La gota que derramó el vaso fue cuando presenció, a escasos cuatro metros de distancia, la ejecución de tres personas. Minutos después se subió a su camioneta y se fue, sin percatarse que los mismos perpetradores habían identificado su vehículo por lo cual, al encontrarse de frente con ellos, le dispararon.

“Estaba yo parado, estábamos en un evento y llegan unos chavos se bajan y matan a tres, yo creo que no tenían ni 18 años y mi troca (camioneta) estaba ahí parada. Total, cuando ya salgo y me voy, doy la vuelta y vienen ellos y me balacearon; por milímetros casi me dan en la cabeza. Fue pura suerte”, platicó Iván.

Dijo que la situación ya era insostenible y no quería esa vida para sus hijos, pues el panorama era: ejecutados, personas desmembradas, asaltos y secuestros constantes en Ciudad Juárez.

“Juárez ya no es lugar para los niños. A nosotros no nos robaron, pero después de lo que nos pasó dijimos: ¿Qué estamos esperando?, ¿Que nos maten?, ¿Que nos secuestren? Que los niños estén viendo muertos no está bien”, recuerda.

En diciembre, dijo, se trajo a sus hijos a Querétaro. “Había un desfile en la calle Corregidora; llegamos y estaban las líneas de precaución de plástico y la niña se puso histérica porque pensaba que ya habían matado a alguien ahí, porque en Juárez nadamás mataban a alguien y acordonaban”.

Carlos Iván y su esposa Verónica manifestaron que para poder soportar la situación hay que adaptarse; sin embargo, esto es a costa de la salud y la integridad de las personas.

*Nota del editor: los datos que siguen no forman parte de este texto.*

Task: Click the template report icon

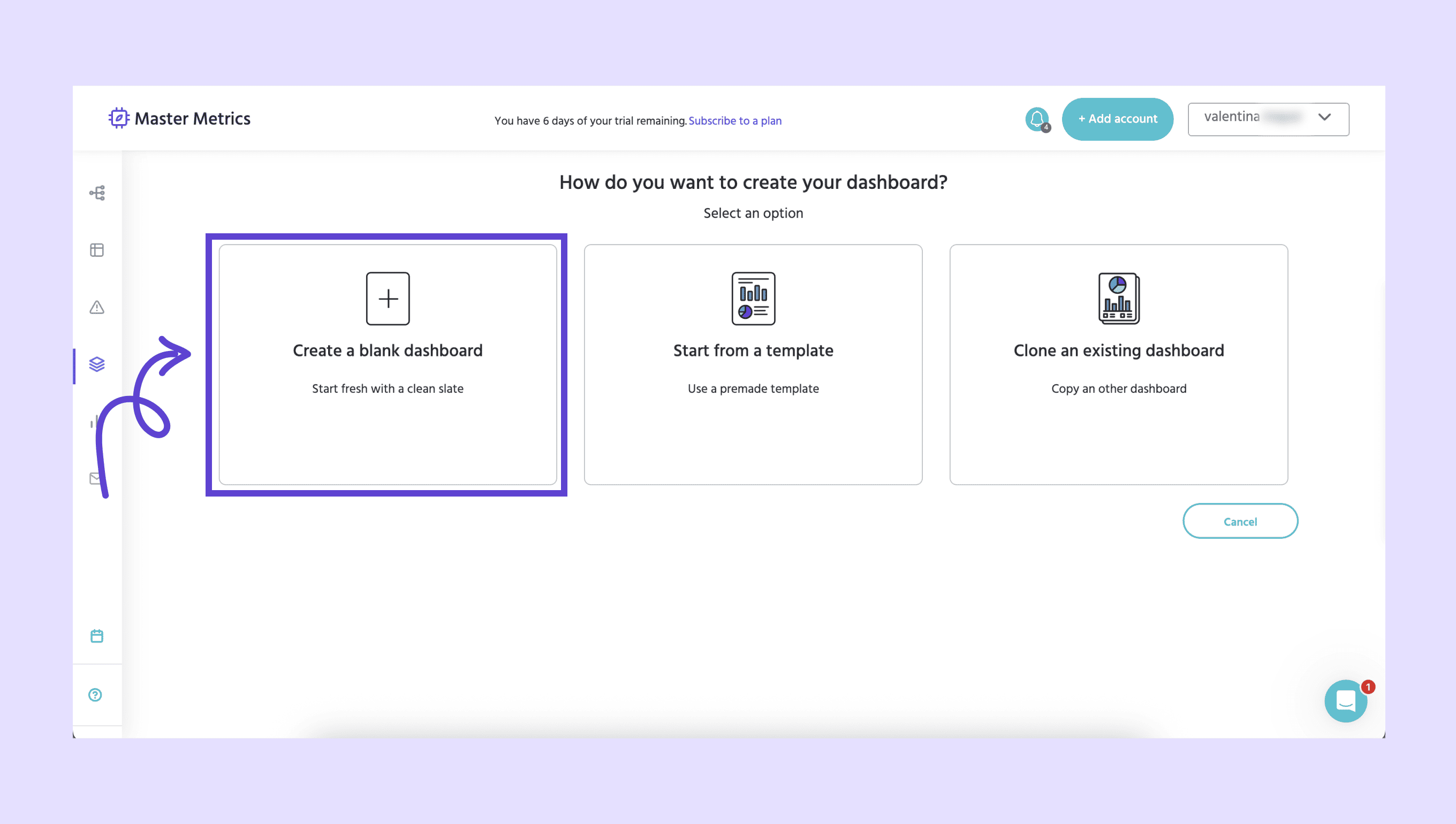Action: [753, 299]
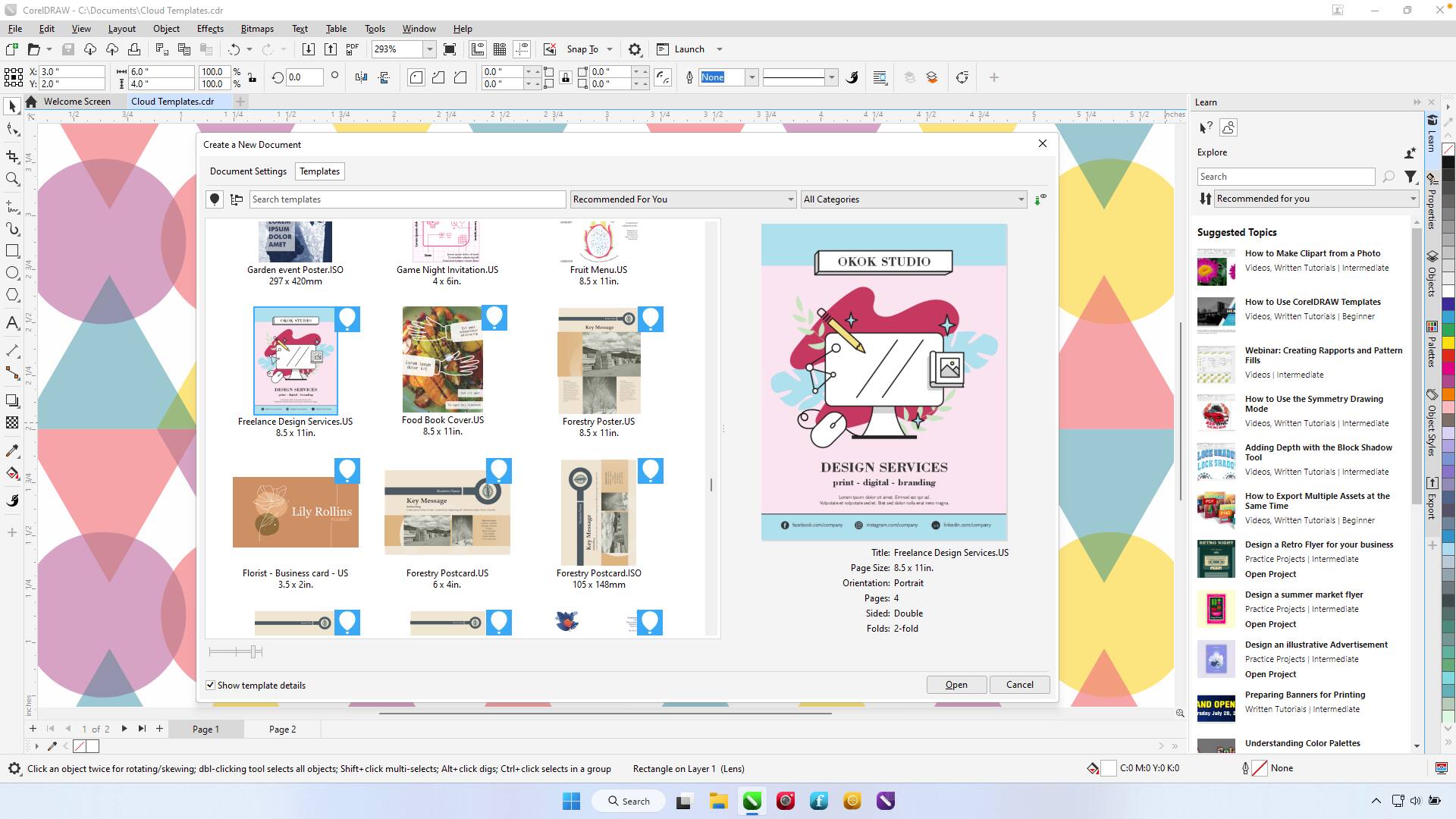Pick the Color Eyedropper tool
The image size is (1456, 819).
(12, 451)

“La gente de aquí me pregunta que cómo es posible que pueda uno vivir allá y es simplemente que uno se acostumbra a eso. Te acostumbras a escuchar balazos cerquita, a ver a los ejecutados, a los muertos, dices ‘es otro más’. Pero eso no está bien”. Iván comentó que en Ciudad Juárez ya no se puede salir a ningún lado. “Por ejemplo, mi hijo estaba subiendo mucho de peso porque ya no podía salir a ningún lado y se la pasaba viendo la tele y comiendo”, dice.

Comienzan una nueva vida

Iván y su familia llevan dos años de haberse establecido en Querétaro. Ahora tienen un negocio prospero de burritos —comida tradicional en el norte del país— y aunque sus ingresos no son los mismos, la tranquilidad y seguridad que viven en esta entidad “lo vale”.

No obstante, el proceso no fue fácil. Carlos decidió venirse primero para buscar casa y un lugar en donde establecer su negocio, pero no tenía experiencia en el ramo, por lo que luego de adecuar el local y estar a punto de abrir, se dio cuenta que no tenía el personal suficiente y aún había que conseguir a alguien que hiciera las tortillas de harina.

Ante esta situación, le habló a su esposa para que se viniera con sus hijos de Ciudad Juárez y le ayudara con el negocio, a lo cual ella accedió, pero nunca contempló la idea de que ya no regresaría a su lugar de origen.

“Yo no sabia nada de burritos; total ya estaba para abrir y le hablé a mi esposa para que ya se viniera porque tenía miedo que les fuera a pasar algo, pero yo creo que ella pensaba que se iba a regresar; la casa se quedó tal cual, con los carros afuera y todo”.

Carlos Iván destacó que su negocio —ubicado en el centro de la ciudad— le ha permitido conocer a mucha gente de otras entidades, en particular de Chihuahua. Gente de esta entidad se ha venido a trabajar o a establecer negocios a Querétaro, no como se presume que mucha de la gente que delinque, proviene de esta entidad del norte.

“Tengo un amigo que se vino para acá también. Puso una empresa de pinturas, toda la gente que conozco trae dinero para poner un negocio o se vienen con trabajo seguro, pues aquí es difícil encontrar trabajo porque todo es muy caro, una renta es muy cara. Me ha tocado muy poca gente que se ha venido sin trabajo y si batallan mucho”, reflexionó Iván mientras continúo preparando burritos, platillo tradicional en el estado de Chihuahua, su ciudad natal.